DEV Community

ALI
ALI

Posted on

How I Built an AI Tool to Read Invoices and Predict GST — Without Losing My Mind

Why I Did This to Myself

Invoices are like bosses: they all look different, they all demand money, and they all ruin your day.
So I thought: “Why not let AI suffer instead of me?”
Boom. Invoice Digitization & Tax Prediction Tool.
Now my AI squints at messy PDFs and scans, while I sit back and pretend I’m productive.

The Tech Stack (aka Weapons of Mass Frustration)
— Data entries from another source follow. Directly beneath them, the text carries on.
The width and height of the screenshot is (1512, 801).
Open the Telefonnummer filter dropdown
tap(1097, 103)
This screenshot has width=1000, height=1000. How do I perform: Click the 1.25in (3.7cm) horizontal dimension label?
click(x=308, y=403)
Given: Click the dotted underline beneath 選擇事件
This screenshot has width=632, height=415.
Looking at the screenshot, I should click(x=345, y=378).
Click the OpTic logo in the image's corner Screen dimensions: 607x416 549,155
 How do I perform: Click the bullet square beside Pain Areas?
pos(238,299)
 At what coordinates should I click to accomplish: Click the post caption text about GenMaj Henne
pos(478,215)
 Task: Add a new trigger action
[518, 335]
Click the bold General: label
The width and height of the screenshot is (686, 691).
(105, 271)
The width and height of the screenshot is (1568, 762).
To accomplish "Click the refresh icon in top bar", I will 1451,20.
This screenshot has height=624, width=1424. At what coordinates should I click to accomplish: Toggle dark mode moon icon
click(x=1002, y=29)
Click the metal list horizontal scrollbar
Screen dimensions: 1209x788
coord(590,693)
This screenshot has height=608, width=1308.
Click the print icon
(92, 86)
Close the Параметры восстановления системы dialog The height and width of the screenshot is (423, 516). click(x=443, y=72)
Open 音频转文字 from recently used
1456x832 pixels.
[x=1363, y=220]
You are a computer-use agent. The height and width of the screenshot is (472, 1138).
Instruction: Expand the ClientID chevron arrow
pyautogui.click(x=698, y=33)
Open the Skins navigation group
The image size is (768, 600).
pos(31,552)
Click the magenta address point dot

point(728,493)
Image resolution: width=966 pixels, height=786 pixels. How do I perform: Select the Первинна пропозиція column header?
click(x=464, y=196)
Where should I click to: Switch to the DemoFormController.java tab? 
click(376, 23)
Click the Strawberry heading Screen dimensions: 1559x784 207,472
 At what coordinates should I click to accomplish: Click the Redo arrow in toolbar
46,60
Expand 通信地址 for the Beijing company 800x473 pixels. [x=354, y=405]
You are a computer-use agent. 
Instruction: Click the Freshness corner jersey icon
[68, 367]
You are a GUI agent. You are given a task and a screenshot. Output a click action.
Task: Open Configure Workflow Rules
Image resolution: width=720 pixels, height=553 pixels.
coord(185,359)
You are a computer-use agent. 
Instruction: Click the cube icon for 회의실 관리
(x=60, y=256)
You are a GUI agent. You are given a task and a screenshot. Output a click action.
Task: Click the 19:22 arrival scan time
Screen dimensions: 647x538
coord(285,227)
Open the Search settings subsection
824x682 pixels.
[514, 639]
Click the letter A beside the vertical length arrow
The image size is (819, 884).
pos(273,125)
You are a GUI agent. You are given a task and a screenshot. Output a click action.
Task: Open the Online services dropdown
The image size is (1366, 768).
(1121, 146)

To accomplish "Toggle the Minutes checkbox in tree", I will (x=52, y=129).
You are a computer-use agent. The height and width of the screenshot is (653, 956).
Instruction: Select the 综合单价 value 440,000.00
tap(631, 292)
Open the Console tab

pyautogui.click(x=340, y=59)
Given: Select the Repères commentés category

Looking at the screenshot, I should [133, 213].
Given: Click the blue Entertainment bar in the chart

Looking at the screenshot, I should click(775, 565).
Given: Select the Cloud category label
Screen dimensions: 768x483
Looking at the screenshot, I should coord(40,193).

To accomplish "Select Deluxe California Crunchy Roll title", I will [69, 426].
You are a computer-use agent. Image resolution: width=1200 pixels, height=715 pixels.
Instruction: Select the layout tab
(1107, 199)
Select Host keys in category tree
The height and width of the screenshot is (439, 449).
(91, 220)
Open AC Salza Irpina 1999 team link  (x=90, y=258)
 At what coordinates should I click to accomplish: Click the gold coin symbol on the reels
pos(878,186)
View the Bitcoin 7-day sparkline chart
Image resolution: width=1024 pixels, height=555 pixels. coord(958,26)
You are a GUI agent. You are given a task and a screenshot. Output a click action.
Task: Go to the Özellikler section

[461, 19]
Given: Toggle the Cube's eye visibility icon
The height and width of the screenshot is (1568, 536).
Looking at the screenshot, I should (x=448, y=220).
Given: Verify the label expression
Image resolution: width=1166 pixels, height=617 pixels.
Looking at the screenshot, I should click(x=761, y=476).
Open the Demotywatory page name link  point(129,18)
  1. - OCR → For turning “blurred coffee-stained PDF” into “blurred text file.”
  2. - Regex → Because nothing screams fun like 200-character patterns.
  3. - ML-ish GST Predictor → Basically a model that guesses taxes better than me on exam day.
  4. - Python + pandas → To wrangle the chaos into something that looks like data.

How It Works

  • You upload an invoice.
  • OCR panics but spits out text.
  • Regex plays “Where’s Waldo” with GST numbers.
  • AI pretends to be an accountant.
  • You get structured output and tax predictions.

Bugs That Almost Broke Me

OCR Hallucinations:

Me: “That’s ₹1200.”
OCR: “Did you mean ‘12008S’?”

Regex PTSD:
Finding GST numbers in text feels like hunting shiny Pokémon.

The BTS Incident:

OCR once read “18% GST” as “BTS.”
For 2 minutes, I thought I’d invented a K-Pop tax predictor.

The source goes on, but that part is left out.